Leads I and aVL look at the left side of the heart and are the best limb leads for looking at problems in the lateral left ventricle.

23
Q

From which planes do the different leads view the heart?

A

The 6 limb leads (from 4 limb electrodes), give views in the vertical plane, whereas the chest leads (from 6 electrodes), give 6 views of the heart in the horizontal plane.

24
Q

Which are the septal leads, facing the right ventricle and septum?

A

Leads V1 and V2 are the septal leads.

25
Q

Where do leads V3 and V4 face?

A

Leads V3 and V4 face the apex and anterior walls of the ventricles - ‘anterior leads’.

26
Q

Where do leads V5 and V6 look?

A

They are the ‘lateral leads’, facing the left ventricle.

27
Q

Looking at a graph from an ECG, there are small and large squares. 1 large square = ___ mm squared and is 5 small boxes across. 5 large squares =___ second, so 1 large square =___ seconds and 1 small square = ____ seconds.

A

5
1
0.2
0.04

28
Q

How do you calculate heart rate from an ECG graph if the rhythm is regular?

A

Each PQRST complex is 1 cardiac cycle, so you count the number of large boxes between complexes (R-R) = X. There are 300 large boxes to a minute, so 300 divided by X = HR.

29
Q

How do you calculate heart rate from an ECG graph if the rhythm is irregular?

A

Count the number of QRS complexes in 6 seconds (30 large squares), then x10.

30
Q

How do you measure the PR interval and what should it be?

A

Count the small squares from the beginning of P to just before Q. It should be 0.12-0.2 seconds (3-5 small squares). If it doesn’t conduct quick enough then there may be ischaemia or the perhaps heart block.

31
Q

QRS interval, is the width of the complex, what should it be?

A

It should be <0.12 seconds (3 small squares).

32
Q

The QT interval varies with HR and therefore must be corrected (using charts etc). Once it’s corrected, what are the upper limits of QR intervals for men and women?

A

In adult males, 0.45s and in adult females, 0.47s (11-12 small squares).

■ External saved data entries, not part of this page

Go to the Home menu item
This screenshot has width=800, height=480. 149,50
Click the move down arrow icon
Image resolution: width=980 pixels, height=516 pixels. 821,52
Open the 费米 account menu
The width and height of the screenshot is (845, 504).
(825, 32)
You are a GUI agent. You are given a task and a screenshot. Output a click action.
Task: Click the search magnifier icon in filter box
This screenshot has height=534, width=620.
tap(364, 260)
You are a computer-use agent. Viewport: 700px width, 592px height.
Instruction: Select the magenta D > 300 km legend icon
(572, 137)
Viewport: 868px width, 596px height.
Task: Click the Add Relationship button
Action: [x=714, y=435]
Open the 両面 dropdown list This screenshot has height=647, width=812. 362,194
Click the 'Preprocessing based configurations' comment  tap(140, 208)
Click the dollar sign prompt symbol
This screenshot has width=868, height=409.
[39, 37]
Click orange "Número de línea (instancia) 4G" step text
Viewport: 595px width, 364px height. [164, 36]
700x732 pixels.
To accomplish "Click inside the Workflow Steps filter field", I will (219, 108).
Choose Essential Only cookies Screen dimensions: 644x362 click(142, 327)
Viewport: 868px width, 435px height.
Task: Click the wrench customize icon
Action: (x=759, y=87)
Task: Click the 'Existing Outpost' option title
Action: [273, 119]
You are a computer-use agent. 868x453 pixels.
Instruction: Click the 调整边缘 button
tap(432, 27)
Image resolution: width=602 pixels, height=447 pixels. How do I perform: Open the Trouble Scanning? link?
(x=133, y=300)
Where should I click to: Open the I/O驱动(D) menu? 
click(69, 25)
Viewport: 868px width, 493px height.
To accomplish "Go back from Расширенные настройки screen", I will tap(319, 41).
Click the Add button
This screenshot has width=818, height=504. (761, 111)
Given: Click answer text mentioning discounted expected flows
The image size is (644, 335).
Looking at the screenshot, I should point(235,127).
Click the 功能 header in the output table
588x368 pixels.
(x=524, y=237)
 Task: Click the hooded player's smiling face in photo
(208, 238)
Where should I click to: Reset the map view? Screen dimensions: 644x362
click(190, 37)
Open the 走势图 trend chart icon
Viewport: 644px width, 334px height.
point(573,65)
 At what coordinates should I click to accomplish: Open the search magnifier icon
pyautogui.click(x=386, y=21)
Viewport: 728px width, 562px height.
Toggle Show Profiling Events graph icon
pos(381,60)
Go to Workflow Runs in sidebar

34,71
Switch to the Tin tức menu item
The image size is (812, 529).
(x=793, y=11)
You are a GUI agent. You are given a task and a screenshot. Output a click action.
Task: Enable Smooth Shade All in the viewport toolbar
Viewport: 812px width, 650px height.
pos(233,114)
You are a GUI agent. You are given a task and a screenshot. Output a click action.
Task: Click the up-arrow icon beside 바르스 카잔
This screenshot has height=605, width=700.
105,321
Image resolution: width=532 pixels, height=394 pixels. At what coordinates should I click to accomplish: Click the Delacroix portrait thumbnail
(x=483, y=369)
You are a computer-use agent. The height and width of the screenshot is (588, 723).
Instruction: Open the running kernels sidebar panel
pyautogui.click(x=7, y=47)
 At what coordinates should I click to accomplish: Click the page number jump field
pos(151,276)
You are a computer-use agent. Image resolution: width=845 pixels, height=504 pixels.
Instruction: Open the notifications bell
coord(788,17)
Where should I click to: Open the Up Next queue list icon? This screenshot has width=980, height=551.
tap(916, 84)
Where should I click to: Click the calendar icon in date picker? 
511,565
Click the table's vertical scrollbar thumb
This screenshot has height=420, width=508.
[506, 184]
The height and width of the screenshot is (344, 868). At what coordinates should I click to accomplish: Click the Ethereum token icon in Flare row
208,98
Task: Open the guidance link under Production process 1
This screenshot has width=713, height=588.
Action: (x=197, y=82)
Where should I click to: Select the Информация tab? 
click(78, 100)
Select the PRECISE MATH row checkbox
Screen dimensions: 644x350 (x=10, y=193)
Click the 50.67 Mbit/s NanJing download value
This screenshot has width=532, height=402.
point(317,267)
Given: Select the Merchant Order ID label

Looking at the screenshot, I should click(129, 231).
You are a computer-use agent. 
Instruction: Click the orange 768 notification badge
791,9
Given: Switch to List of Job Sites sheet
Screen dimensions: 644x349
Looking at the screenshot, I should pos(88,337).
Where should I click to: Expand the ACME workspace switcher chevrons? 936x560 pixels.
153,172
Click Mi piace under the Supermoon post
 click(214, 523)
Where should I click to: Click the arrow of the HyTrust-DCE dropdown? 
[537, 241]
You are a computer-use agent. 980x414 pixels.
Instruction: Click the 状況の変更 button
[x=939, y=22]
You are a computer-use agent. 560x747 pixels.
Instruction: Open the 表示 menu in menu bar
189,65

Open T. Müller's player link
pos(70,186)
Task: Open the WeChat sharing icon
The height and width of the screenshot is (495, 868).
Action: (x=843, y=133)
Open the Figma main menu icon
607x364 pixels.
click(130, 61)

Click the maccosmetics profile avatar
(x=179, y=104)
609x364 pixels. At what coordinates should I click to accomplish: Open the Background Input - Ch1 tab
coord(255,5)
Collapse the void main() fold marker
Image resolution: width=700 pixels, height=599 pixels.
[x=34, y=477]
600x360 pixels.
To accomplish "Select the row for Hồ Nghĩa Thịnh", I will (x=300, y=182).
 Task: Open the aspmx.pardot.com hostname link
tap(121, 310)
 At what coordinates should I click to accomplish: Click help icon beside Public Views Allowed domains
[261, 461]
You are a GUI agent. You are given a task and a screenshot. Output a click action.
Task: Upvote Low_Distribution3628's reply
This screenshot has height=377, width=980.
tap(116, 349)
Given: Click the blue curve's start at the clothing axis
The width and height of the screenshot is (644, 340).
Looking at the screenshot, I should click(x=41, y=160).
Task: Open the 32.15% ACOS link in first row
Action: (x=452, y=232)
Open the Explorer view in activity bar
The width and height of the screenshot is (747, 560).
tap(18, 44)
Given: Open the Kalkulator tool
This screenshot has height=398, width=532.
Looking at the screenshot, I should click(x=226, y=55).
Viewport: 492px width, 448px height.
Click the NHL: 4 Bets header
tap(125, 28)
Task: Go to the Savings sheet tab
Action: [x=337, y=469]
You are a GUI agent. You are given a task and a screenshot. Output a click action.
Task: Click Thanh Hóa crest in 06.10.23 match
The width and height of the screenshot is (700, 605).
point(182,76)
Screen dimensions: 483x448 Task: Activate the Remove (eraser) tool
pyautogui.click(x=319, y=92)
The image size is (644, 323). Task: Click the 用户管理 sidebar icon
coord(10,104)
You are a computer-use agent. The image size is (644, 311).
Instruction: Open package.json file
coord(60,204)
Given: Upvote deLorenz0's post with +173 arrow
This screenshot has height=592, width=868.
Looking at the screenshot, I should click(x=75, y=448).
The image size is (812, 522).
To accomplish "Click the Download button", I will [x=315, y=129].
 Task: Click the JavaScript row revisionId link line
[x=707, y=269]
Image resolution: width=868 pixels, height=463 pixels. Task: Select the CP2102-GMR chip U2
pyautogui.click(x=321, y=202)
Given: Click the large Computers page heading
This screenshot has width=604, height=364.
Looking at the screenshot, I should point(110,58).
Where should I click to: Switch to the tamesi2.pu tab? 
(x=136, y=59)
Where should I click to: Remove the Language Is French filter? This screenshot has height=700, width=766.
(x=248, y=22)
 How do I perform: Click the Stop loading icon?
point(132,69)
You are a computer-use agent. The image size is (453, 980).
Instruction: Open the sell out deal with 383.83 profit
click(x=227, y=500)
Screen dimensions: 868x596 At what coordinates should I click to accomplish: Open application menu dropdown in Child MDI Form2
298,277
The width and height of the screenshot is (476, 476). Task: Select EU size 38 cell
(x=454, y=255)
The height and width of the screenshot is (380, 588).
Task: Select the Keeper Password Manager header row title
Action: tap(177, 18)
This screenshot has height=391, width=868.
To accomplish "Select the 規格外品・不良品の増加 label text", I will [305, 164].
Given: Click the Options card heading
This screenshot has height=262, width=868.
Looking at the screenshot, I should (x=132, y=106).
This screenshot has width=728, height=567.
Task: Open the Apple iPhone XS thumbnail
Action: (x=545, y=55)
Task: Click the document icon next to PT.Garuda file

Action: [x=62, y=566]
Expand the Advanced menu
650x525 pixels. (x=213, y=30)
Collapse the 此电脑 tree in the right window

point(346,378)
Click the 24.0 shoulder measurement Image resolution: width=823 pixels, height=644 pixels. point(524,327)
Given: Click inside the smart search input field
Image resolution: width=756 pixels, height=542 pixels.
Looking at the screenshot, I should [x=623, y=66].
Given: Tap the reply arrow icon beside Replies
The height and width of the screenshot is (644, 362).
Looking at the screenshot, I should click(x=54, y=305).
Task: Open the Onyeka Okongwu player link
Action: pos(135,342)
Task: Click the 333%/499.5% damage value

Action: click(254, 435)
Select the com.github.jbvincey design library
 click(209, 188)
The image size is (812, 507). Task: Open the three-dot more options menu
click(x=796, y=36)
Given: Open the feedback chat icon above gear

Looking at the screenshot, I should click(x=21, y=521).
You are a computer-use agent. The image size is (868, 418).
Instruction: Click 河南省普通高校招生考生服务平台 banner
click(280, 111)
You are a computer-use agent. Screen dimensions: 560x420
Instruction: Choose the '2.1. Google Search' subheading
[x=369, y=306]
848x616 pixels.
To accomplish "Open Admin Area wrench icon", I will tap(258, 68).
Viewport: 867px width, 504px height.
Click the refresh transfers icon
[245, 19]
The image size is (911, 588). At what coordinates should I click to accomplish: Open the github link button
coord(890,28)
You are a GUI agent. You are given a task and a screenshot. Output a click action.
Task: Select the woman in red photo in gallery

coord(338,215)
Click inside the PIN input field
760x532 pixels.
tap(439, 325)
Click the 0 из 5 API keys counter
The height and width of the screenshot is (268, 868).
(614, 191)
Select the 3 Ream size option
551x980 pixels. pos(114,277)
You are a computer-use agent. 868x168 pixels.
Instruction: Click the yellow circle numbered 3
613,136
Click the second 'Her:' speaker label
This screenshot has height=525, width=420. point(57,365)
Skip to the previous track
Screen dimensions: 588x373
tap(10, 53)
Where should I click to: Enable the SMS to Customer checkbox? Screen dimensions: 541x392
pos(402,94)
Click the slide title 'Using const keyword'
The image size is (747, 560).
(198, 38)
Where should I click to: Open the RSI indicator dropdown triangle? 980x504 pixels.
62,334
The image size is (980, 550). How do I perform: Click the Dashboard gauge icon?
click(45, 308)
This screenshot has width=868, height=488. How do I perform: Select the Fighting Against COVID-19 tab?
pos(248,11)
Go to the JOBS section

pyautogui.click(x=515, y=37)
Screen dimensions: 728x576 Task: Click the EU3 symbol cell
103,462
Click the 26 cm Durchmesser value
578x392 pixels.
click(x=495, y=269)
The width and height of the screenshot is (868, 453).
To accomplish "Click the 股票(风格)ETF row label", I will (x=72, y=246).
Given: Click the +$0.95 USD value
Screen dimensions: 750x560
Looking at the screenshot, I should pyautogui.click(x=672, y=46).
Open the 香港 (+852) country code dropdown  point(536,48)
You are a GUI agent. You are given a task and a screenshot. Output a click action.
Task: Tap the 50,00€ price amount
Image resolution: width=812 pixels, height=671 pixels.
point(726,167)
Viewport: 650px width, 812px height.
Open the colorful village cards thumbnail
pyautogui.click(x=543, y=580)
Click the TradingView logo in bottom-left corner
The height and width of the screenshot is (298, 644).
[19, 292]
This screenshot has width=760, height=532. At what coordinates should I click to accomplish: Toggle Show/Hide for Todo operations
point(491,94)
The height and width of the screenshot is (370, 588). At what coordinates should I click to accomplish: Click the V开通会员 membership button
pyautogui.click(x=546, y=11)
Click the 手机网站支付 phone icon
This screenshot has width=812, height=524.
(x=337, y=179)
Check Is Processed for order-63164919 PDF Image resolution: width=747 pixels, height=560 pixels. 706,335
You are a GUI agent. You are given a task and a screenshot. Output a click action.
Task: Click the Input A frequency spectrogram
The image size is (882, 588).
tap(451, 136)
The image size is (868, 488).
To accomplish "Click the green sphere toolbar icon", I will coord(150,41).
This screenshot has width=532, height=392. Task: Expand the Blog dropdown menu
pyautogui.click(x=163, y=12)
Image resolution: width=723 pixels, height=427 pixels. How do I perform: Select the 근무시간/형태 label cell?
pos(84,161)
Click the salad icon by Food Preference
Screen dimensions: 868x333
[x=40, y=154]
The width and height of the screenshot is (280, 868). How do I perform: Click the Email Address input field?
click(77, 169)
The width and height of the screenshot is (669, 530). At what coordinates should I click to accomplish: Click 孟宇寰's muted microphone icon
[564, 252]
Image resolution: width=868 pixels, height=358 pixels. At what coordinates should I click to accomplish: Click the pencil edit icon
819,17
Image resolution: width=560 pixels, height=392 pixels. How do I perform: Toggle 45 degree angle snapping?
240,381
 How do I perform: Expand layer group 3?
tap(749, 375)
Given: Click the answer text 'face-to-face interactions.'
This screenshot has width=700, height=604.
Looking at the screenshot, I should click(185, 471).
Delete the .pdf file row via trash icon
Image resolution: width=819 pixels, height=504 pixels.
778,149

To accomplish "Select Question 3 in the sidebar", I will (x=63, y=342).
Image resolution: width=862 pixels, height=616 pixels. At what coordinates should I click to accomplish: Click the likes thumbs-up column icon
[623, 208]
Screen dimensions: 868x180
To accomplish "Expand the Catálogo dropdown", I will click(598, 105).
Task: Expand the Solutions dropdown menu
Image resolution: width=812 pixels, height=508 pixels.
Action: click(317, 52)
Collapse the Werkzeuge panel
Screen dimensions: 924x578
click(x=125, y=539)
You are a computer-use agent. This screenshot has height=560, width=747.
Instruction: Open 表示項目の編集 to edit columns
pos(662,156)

It’s from the beginning of the Q to the end of the T.

33
Q

What is normal sinus rhythm?

A

It means that depolarisation is initiated by the sinus node?

34
Q

What sort f things might you check to make sure that the heart is in sinus rhythm?

A

Is the rhythm regular? Is the PR interval normal? Is every P wave followed by a QRS? Is every QRS preceded by a P wave? Normal QRS width? Sinus rhythm with rate <60bpm is sinus bradycardia (sinus tachycardia >100).

35
Q

These are the colours of the electrodes of an ECG: yellow, red, green, black, red, yellow, green, brown, black, blue,
where should they be placed?

A

Yellow on the left upper limb (lemon), Red for the Right upper limb, green for the left lower limb, black for the neutral right lower limb.
C1 (V1) is red and goes in the 5th intercostal space, right of the sternum, C2 is yellow and the same but to its left, C3 is green and goes in the middle of C2 and C4, which is brown and in the 5th intercostal space down the midclavicular line, V5 is black and on the same level at the anterior axillary line and V6 is blue on the same level, midaxillary line.